I don't even know how to start thinking this problem. If I choose the random variable to be $X= \text{Area of the new triangle}$, can I assume it to be uniformly distributed?
Update: The answer is given and it is supposed to be $\frac{1}{4}A.$
On
Here's one way you might start thinking about the problem.
Suppose that the original triangle has vertices at $(x_i,y_i)$ for $i=1,2,3$.
Let $U$, $V$ and $W$ be uniform $[0,1]$ random variables. Then the new triangle has vertices at points
$(U x_1 + (1-U)x_2, Uy_1 + (1-U)y_2)$, $(V x_2 + (1-V)x_3, Vy_2 + (1-V)y_3)$ and $(W x_3 + (1-W)x_1, Wy_3 + (1-W)y_1)$. Can you see what I've done here? Do you know a way to work out the area of a triangle from just the coordinates of it's vertices?
Following @SharkyKesa's hint, observe that if you apply a linear transformation to your triangle (and the three selected points), the ratio between the area of the subtriangle and the main triangle remains invariant. So you can begin by transforming the main triangle to any one that's convenient to work with. I propose one with vertices $A = (0,0), B = (1, 0), C = (0, 1)$, whose area is $T = \frac12$.

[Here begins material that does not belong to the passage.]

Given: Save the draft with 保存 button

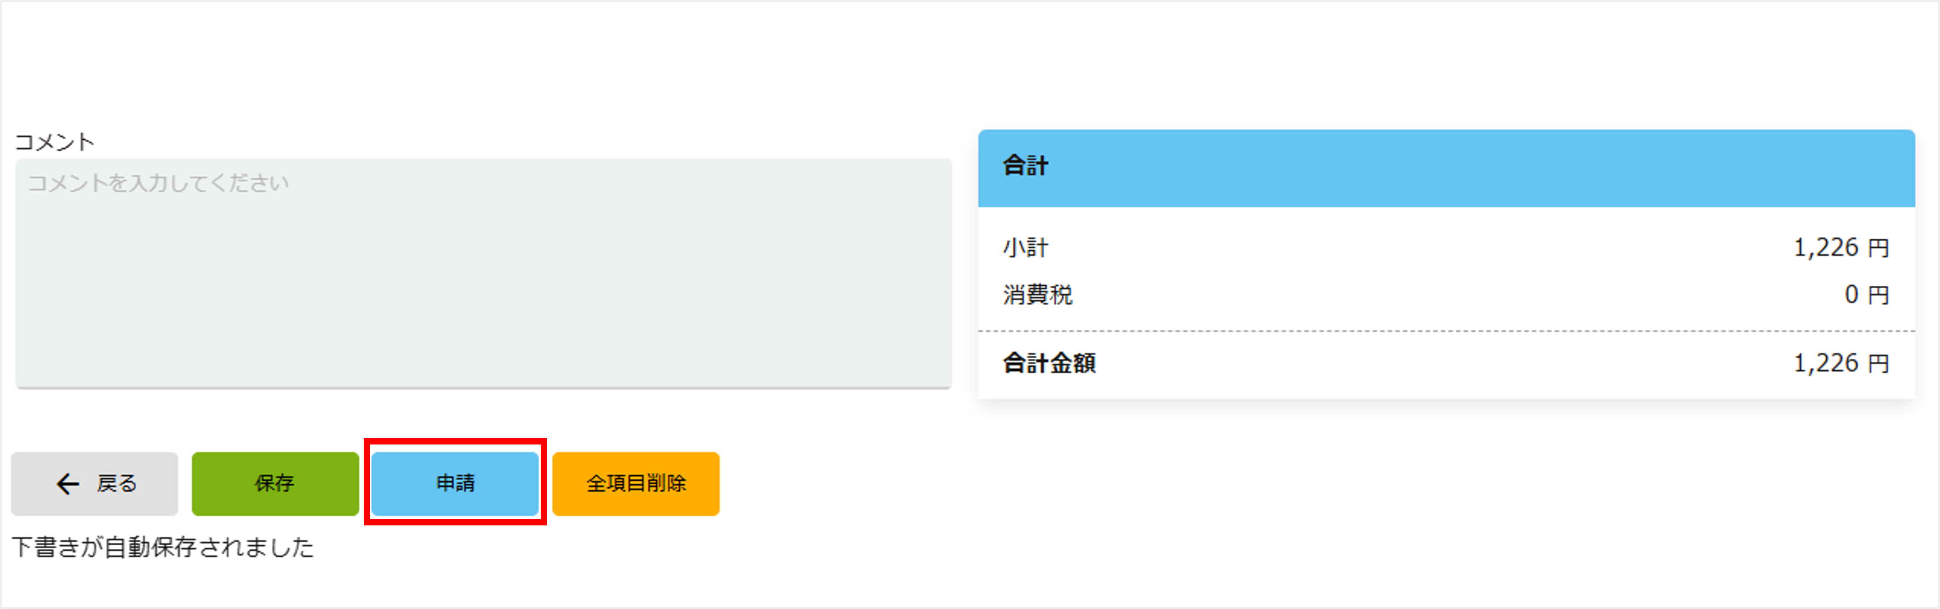Looking at the screenshot, I should tap(275, 483).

Picking vertices for the subtriangle in each edge in turn gives $$ v_1 = (0, t)\\ v_2 = (u, 0)\\ v_3 = (1-s, s). $$ where $s,t,u$ are uniform random variables on $[0, 1]$.
Note that $v_1v_2v_3$ is a counterclockwise traversal of the triangle.
Following the discussion here, the area of the triangle $v_1v_2v_3$ is \begin{align} S &= \frac12\left(-ut + us + (1-s)t \right)\\ 2S&= u(s-t) + t - st\\ \end{align} To compute the expected value of $2S$, we integrate over $[0, 1]^3$ to get \begin{align} avg(2S) &= \int_0^1 \int_0^1 \int_0^1 u(s-t) + t - st ~du ~dt ~ds\\ &= \int_0^1 \int_0^1 \left. (\frac{u^2}{2}(s-t) + u(t - st)) \right|_{u=0}^1 ~dt ~ds\\ &= \int_0^1 \int_0^1 \frac{1}{2}(s-t) + (t - st) ~dt ~ds\\ &= \int_0^1 \int_0^1 \frac{1}{2}s + \frac12 t - st ~dt ~ds\\ &= \int_0^1 \left. \frac{1}{2}st + \frac12 \frac{t^2}{2} - s\frac{t^2}{2} \right|_{t=0}^1 ~ds\\ &= \int_0^1 \frac{1}{2}s + \frac14 - \frac{s}{2} ~ds\\ &= \int_0^1 \frac14~ds\\ &= \frac14 \end{align} so that the average of $S$ is $\frac{1}{8}$, which is $\frac{1}{4}T$, where $T = \frac12$ is the area of the original outer triangle $ABC$.